Said Cara, who has a Masters degree in art therapy from the School of Visual Arts in Manhattan: “The objective is to treat the emotional or psychological side of diabetes. A lot of feelings and thoughts come up when you have diabetes that is hard to explain in words. Sometimes you don’t have the vocabulary—but sometimes the feelings are so complex, there aren’t really words for it. Art is a way to express—and accept—complex feelings in a visual way.”
How do you feel about your treatment? What’s going on in school? What’s happening at home?
These are important questions to answer when you’re treating children and teens with diabetes, said Cara, who works with patients as young as 2 years old—and “It’s a lot less threatening coming at the child with art materials than asking how he or she is feeling.”
Last year Cara interned in the art therapy department at Morgan Stanley Children’s Hospital as well as the Berrie Center where she implemented a pilot program (her own creation) introducing art into individual sessions with children with type 1 diabetes (T1D). “I was surprised how open and honest the kids really were in sharing their experiences with me,” said Cara, who ended up writing her Masters thesis on the work she did at the Berrie Center.
"In my thesis, I explored just how much information can be gleaned when you only have 30 minutes together and may not see each other ever again. For a one-time session, it was really impressive how much they brought to the art and the process. It was amazing that sometimes I’d get more information about someone in one session than I would from someone I’d been seeing for weeks.”
Cara will be leading group art projects through “Berrie Connect” a monthly afterschool program for teens and preteens with T1D. (Sharing an experience can be validating, she said about the power of a group project and they can combat feelings of isolation for the participant.) But the bulk of Cara’s work, at least initially, will be with recently diagnosed kids with T1D and others who have been flagged as someone who might benefit from the session with Cara.

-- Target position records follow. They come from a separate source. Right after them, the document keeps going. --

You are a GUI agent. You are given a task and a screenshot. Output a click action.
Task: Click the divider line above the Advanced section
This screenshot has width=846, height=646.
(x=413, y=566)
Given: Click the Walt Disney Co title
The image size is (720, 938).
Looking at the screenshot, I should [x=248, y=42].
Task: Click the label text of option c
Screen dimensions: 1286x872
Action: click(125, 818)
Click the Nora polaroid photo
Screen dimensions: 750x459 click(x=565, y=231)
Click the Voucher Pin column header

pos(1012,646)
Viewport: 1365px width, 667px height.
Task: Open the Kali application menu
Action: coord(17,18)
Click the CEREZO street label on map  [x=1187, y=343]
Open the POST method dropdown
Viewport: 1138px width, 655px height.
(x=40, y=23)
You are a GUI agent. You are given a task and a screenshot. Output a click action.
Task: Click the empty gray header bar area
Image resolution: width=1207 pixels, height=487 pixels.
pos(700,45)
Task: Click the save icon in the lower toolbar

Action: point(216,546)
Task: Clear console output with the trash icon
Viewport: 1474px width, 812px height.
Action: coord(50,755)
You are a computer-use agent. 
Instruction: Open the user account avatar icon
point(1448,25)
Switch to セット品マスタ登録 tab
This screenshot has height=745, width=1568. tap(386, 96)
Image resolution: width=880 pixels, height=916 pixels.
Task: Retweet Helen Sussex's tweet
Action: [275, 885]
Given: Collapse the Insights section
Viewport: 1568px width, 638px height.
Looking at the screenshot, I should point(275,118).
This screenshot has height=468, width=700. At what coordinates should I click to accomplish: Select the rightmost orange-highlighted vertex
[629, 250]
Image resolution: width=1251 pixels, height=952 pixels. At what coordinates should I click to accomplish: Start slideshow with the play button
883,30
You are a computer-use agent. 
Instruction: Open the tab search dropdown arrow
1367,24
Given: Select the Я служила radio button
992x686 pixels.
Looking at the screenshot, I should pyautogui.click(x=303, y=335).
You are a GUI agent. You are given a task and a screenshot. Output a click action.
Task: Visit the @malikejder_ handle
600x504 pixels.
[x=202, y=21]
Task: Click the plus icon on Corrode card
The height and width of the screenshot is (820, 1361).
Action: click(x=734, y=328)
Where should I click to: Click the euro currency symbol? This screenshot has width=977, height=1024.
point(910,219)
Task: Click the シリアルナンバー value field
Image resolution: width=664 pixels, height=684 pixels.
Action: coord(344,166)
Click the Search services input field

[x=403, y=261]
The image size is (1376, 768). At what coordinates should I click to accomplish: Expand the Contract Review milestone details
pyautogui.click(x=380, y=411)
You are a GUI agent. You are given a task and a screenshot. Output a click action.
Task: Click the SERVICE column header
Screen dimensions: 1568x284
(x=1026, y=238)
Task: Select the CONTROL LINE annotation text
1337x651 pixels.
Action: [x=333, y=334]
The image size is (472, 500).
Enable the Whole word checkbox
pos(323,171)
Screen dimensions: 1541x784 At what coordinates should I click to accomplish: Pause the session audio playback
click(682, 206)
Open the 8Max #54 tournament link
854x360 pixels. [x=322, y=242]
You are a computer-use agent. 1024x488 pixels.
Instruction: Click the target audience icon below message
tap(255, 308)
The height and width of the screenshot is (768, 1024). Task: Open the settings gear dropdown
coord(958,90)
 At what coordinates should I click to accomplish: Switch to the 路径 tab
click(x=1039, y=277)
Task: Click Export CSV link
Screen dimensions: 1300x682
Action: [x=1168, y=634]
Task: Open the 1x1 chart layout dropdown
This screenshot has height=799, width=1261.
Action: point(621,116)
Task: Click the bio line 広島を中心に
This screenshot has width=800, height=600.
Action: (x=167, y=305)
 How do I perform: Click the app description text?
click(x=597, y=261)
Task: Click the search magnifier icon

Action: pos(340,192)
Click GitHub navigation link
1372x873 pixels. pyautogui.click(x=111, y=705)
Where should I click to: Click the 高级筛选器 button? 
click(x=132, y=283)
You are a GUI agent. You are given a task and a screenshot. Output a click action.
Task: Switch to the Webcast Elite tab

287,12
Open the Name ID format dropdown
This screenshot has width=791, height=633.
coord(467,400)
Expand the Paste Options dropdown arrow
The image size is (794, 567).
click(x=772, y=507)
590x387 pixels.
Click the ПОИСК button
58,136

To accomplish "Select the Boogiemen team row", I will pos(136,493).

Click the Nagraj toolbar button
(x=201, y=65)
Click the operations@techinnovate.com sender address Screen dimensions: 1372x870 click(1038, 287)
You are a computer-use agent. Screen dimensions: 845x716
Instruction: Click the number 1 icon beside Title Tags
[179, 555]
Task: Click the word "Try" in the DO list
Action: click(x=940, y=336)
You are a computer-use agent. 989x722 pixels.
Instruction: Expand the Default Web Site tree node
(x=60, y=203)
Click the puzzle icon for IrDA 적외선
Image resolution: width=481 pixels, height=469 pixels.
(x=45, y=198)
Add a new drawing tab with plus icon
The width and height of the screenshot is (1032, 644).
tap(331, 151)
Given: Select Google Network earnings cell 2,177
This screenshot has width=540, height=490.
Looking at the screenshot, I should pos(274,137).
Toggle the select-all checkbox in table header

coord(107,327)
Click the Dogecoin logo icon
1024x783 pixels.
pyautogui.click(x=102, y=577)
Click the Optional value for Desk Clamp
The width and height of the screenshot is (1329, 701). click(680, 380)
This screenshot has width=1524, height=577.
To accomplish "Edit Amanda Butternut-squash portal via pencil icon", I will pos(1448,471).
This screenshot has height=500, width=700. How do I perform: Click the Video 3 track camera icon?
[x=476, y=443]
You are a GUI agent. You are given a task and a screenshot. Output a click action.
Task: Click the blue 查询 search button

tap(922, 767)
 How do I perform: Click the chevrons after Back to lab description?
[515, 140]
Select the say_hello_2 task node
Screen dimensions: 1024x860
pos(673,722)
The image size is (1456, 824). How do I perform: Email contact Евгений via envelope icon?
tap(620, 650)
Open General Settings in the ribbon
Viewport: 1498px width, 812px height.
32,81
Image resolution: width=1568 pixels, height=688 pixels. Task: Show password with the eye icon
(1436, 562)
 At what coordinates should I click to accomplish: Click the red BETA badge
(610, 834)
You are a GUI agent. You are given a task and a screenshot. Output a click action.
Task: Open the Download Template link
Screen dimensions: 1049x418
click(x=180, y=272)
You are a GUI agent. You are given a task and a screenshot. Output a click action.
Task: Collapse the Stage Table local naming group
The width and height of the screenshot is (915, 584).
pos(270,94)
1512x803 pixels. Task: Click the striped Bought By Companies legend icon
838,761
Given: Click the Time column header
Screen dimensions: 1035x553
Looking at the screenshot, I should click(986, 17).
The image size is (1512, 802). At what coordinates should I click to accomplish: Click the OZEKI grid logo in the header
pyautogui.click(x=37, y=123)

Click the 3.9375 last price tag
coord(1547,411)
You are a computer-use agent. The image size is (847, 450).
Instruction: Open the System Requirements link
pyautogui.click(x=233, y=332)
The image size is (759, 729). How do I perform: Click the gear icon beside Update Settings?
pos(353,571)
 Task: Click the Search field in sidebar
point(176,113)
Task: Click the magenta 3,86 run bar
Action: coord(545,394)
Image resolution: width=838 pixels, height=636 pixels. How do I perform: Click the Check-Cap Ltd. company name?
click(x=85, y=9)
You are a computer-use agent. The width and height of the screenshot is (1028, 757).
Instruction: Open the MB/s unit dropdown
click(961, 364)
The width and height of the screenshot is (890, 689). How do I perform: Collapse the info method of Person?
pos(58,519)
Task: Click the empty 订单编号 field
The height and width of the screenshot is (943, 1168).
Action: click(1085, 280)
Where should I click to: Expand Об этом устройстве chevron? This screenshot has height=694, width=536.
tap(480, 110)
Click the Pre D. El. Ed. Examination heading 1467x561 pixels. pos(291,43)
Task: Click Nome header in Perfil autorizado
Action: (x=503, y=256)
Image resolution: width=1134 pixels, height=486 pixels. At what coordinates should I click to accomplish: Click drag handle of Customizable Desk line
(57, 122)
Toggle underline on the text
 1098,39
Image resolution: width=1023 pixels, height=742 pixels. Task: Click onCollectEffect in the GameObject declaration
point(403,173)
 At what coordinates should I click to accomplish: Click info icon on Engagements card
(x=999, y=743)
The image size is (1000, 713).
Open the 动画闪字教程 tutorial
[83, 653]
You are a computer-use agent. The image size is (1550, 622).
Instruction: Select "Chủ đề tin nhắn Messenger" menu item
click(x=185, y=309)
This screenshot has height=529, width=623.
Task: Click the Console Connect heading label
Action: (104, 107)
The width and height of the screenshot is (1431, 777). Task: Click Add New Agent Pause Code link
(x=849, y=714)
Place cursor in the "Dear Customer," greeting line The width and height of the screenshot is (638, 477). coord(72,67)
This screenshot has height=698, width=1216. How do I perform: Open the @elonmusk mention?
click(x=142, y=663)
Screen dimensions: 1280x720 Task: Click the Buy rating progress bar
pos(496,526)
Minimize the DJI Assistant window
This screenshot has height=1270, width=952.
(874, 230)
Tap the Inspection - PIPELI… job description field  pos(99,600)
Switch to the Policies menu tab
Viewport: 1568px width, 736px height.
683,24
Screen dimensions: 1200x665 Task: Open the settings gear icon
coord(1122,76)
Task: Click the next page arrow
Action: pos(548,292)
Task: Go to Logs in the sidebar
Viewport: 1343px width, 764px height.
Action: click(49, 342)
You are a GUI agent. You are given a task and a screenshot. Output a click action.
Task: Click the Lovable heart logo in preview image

Sessions with Cara will look different depending on the patient—and the art project. “Specific projects may be patient-led,” she said, “where a variety of materials are offered to the patient, allowing them to explore their thoughts and feelings through the art. Others are directive based—where art materials and projects are based on the patient’s emotional needs.” As an example, Cara mentioned that making “worry dolls” is a great project for many ages. “They can be wrapped in yarn, a process which can be meditative and relaxing, promoting mindfulness.” Shield-making helps kids feel strong and protected and can be used in play.
“I’ve wanted to work in art therapy since I first found out about it in high school,” said an exuberant Cara who grew up in Rhode Island where she showed an artistic side from a very young age. “Growing up, I wanted to be an artist or a doctor,” she recalled. Cara developed her own art practice by studying painting at Pratt Institute in Brooklyn. She took a year off upon graduation (and worked for six months of it as an au pair in Spain) before entering graduate school.
Said Natasha Leibel, MD, who heads the pediatric program at the Berrie Center: “Cara offers us a unique vision for improving the physical, mental and emotional well being of our patients. She’s extremely talented at what she does.”